* Problem to work on: Word for word, restate the lines of the material below from its first line through the one containing "Contact information (1127, 1963)". Omit the rest.
---+---
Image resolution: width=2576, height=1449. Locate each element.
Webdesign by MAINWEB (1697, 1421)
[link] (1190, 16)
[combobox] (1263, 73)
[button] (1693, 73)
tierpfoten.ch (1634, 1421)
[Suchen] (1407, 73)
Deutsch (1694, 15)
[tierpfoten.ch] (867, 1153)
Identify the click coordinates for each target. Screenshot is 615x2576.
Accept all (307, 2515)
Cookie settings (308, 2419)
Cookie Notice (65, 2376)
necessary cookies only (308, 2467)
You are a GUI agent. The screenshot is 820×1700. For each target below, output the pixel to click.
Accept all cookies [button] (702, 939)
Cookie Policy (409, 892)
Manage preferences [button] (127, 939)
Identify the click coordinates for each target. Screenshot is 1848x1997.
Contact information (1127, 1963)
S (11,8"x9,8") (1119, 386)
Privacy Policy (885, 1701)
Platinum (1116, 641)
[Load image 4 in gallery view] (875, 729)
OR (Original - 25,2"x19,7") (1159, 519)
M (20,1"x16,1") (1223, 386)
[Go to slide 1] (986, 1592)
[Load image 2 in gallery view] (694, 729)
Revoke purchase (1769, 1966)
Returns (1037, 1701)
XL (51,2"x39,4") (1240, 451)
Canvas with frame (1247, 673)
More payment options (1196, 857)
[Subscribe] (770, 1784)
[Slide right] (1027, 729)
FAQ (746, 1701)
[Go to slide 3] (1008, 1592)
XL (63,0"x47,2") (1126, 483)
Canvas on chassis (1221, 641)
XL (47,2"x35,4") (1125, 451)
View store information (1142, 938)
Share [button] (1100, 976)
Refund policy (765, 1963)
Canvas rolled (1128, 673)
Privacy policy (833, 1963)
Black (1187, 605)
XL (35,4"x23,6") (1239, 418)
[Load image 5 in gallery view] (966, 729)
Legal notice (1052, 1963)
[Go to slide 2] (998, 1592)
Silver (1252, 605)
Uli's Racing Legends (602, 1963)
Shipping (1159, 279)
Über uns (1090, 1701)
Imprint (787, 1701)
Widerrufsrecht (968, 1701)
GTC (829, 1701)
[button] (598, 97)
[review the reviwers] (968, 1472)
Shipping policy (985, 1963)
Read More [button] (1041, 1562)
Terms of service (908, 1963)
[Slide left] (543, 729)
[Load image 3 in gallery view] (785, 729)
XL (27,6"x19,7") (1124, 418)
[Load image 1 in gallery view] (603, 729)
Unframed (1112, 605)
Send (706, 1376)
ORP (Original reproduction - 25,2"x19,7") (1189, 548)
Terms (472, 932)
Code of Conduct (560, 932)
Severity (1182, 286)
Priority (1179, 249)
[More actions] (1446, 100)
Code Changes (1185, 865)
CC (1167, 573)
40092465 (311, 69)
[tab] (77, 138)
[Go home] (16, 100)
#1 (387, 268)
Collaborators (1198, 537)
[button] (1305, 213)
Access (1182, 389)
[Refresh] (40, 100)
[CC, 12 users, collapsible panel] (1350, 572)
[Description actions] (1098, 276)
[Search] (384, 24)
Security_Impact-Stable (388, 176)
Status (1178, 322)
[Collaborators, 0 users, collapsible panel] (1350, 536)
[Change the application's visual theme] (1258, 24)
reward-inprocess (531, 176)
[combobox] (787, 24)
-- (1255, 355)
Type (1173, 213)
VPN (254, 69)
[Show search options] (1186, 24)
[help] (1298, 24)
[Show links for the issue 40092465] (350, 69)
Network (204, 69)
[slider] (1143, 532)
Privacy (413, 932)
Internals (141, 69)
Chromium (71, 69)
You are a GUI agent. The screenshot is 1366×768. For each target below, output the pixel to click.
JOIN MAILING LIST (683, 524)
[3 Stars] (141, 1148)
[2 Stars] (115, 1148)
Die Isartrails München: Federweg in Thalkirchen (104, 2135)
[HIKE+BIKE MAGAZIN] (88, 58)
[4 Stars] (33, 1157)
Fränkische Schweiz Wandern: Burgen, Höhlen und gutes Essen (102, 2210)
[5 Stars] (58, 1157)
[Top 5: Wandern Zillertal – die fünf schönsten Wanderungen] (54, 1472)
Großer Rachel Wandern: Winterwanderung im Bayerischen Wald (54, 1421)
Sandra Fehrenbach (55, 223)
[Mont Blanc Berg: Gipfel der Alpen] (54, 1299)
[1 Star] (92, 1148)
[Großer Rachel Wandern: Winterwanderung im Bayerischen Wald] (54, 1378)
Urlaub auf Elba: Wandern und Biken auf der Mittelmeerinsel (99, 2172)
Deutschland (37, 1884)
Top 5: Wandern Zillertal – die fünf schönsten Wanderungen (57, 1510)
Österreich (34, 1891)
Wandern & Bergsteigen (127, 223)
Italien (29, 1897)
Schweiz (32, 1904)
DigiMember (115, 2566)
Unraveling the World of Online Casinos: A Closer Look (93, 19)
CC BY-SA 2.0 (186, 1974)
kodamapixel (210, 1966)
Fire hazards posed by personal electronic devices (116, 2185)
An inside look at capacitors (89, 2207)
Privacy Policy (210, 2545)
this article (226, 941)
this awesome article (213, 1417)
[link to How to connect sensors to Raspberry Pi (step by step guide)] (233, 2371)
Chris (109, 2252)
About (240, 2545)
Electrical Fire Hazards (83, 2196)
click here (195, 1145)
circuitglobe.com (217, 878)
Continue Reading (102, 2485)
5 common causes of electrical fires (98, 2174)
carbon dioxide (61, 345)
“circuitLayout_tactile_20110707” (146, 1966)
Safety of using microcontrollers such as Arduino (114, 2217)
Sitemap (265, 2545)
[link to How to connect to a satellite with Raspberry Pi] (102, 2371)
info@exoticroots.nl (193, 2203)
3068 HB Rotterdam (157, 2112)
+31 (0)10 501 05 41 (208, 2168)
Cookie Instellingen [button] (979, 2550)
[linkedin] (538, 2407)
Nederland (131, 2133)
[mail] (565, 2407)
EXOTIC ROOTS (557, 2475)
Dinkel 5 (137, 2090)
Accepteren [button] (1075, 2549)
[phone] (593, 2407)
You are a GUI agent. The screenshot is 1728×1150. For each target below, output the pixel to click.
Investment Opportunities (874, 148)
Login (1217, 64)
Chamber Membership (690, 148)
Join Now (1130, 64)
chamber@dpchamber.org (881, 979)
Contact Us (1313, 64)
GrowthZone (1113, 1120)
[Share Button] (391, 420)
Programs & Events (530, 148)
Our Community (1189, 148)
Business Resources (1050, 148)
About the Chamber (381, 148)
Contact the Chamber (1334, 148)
---+---
* Output of the task:
Image resolution: width=2576, height=1449. Locate each element.
Webdesign by MAINWEB (1697, 1421)
[link] (1190, 16)
[combobox] (1263, 73)
[button] (1693, 73)
tierpfoten.ch (1634, 1421)
[Suchen] (1407, 73)
Deutsch (1694, 15)
[tierpfoten.ch] (867, 1153)
Identify the click coordinates for each target. Screenshot is 615x2576.
Accept all (307, 2515)
Cookie settings (308, 2419)
Cookie Notice (65, 2376)
necessary cookies only (308, 2467)
You are a GUI agent. The screenshot is 820×1700. For each target below, output the pixel to click.
Accept all cookies [button] (702, 939)
Cookie Policy (409, 892)
Manage preferences [button] (127, 939)
Identify the click coordinates for each target. Screenshot is 1848x1997.
Contact information (1127, 1963)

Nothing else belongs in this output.